PwC, ULI: Real Estate Confidence Increasing

(Illustration courtesy of PwC, ULI)

Real estate industry leaders are more confident now than a year ago, but they remain cautious, according to Emerging Trends in Real Estate 2025, published by PwC and the Urban Land Institute.

“Stability has returned to property markets, and investors are now addressing cyclical issues like oversupply and adapting to changing consumer and tenant preferences,” the report said.
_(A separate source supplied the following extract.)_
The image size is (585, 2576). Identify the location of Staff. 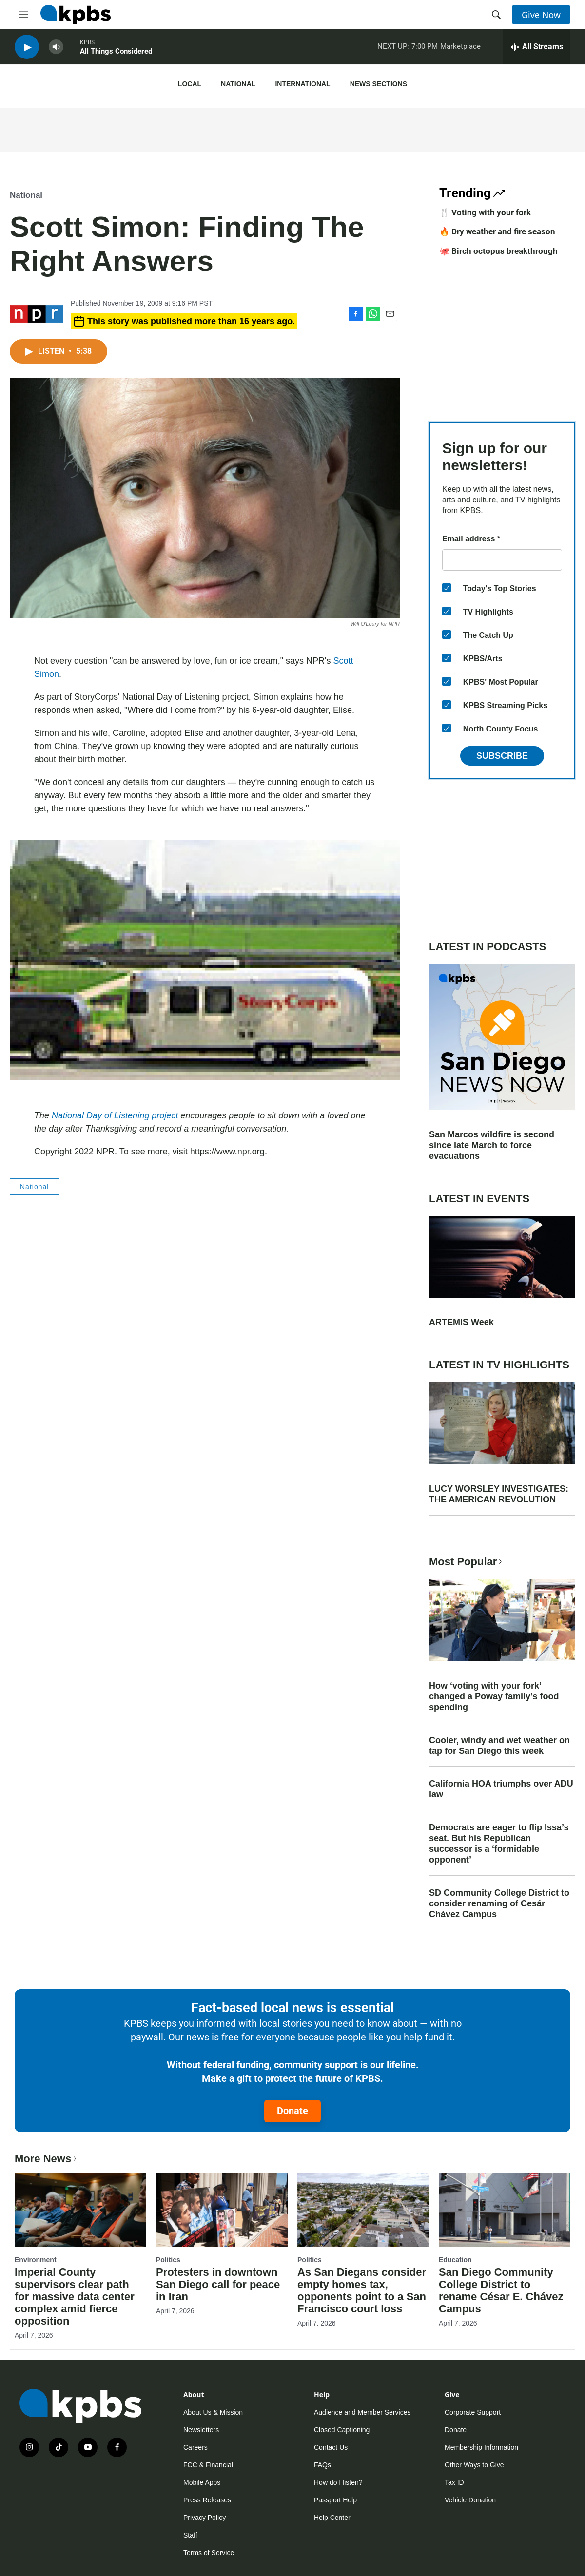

ULI Global CEO Angela Cain noted she expects lower interest rates in 2025, which will reduce borrowing costs, aid in price discovery and encourage an uptick in commercial real estate transactions. “Sentiment is improving, although largely still erring on the side of caution, but we’re glad to see the early signs of capital markets poised for recovery, as firms look to longer-term strong fundamentals and adjust their strategy by market and property type,” she said. “In this respect, a number of alternative sub-sectors are increasingly of more interest, although the need for housing and logistics continue to make these core sectors attractive.”

Andrew Alperstein, a partner with PwC’s US real estate practice, added that challenges persist across the real estate sector, but found signs of improvement after years of hardship. “Industry optimism has grown in the last year, though there is an understanding that recovery will be gradual,” he said. “Looking ahead to 2025, firms should focus on managing short-term risks and adjust their growth strategies to succeed in this reawakening.”

Other emerging trends cited in the report include:

Multifamily may see supply a glut in high-growth areas. Next year’s multifamily market will be shaped by a wave of apartment deliveries peaking in 2024 and concerns about a supply glut in high-growth markets, especially in the Sunbelt. “However, industry specialists anticipate that demand will remain strong due to job growth, favorable demographics and immigration,” the report said. “Rent growth has slowed in high-supply markets but remains positive in regions with limited new construction. An increasing number of renters are cost-burdened, underscoring the need for more market-rate and affordable housing through new policies and streamlined development.”

Higher insurance costs due to growing climate change risks are affecting both commercial real estate and housing markets. Climate change is increasing risks such as flooding, cold snaps and wildfires. “Climate risks are increasingly influencing homebuyers, investors, lenders and others’ decisions alongside affordability and quality of life,” the report said. “Nearly half of homes nationwide are at risk from at least one type of severe climate event, making insurance harder to obtain. In response, real estate firms are incorporating climate risk into their decision-making and risk assessments.”

Data centers dominate. Fueled by “surging” demand, data centers are seeing increasing interest from tenants and investors. “This demand is driving rapid growth, particularly as AI significantly increases the need for computing capacity,” the report said. “However, new supply faces constraints, creating a persistent mismatch between demand and available space. As a result, major data center markets have virtually no vacant space, leading to rising rents and substantial profits for developers able to secure reliable power sources. The supply-demand imbalance is expected to continue for at least the next five years, positioning data centers as a critical asset class in real estate.”